How to complete this task:
Reproduce exactly the lines below from the one containing "Instruction: Click the 60 Medium PPC badge" through the one containing "Go back using the Back arrow", including both, and nothing else.

Listed records:
::::

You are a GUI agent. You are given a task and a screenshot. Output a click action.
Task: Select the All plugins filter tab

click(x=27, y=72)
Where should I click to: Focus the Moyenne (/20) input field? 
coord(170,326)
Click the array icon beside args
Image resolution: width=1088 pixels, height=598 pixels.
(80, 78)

::::

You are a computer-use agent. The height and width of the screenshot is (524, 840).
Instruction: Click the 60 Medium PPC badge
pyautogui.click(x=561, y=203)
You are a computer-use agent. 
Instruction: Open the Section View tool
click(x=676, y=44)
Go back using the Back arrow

::::

Solution:
Instruction: Click the 60 Medium PPC badge
pyautogui.click(x=561, y=203)
You are a computer-use agent. 
Instruction: Open the Section View tool
click(x=676, y=44)
Go back using the Back arrow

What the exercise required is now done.